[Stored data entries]
*** Block opens ***
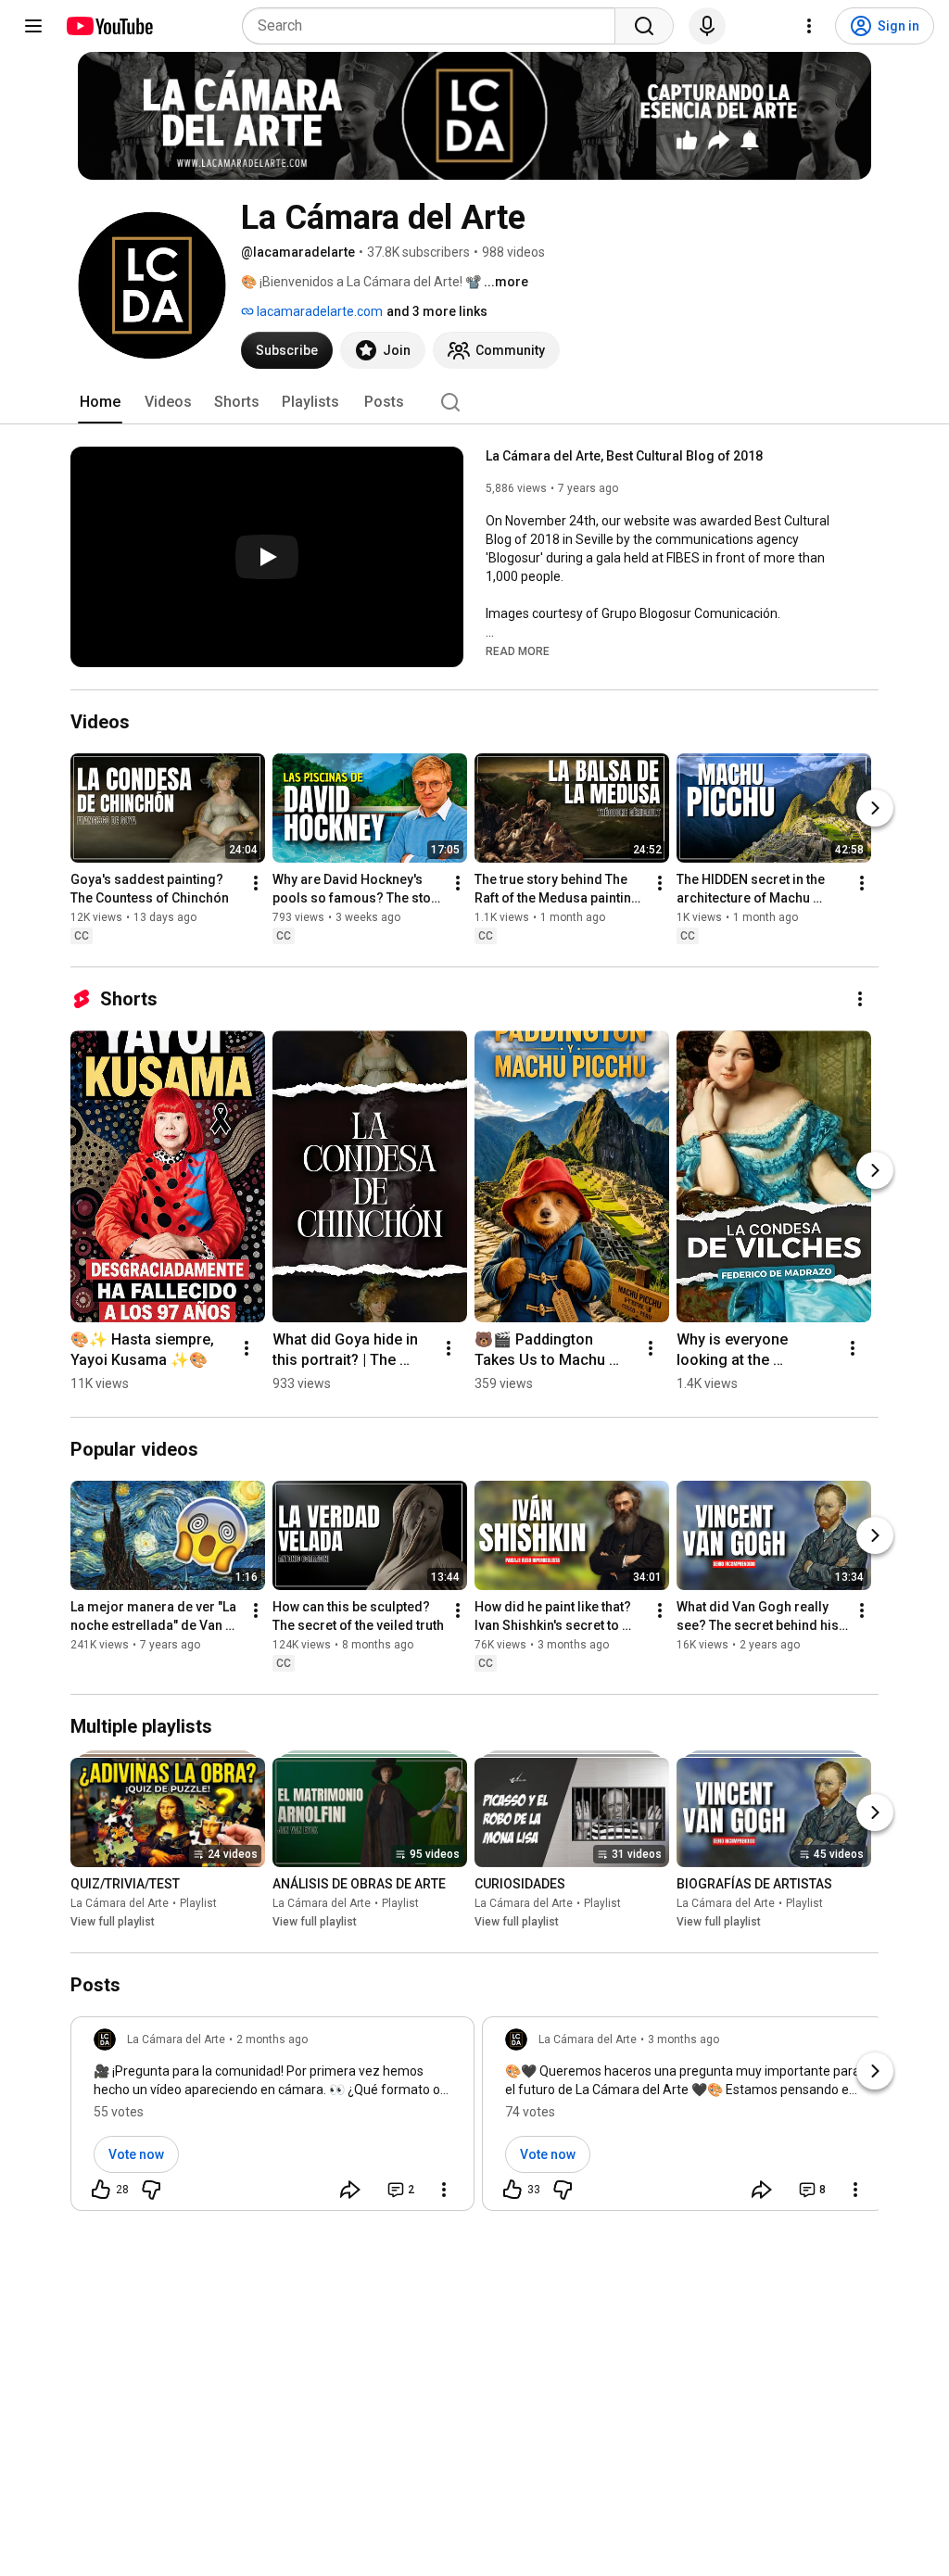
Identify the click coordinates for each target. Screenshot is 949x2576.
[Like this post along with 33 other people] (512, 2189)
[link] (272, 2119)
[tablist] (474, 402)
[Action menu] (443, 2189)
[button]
*** Block closes ***
Copy out the entries exactly as they stand, omitting the images.

Identify the click coordinates for each target. Screenshot is 949x2576.
[Like this post along with 33 other people] (512, 2189)
[link] (272, 2119)
[tablist] (474, 402)
[Action menu] (443, 2189)
[button]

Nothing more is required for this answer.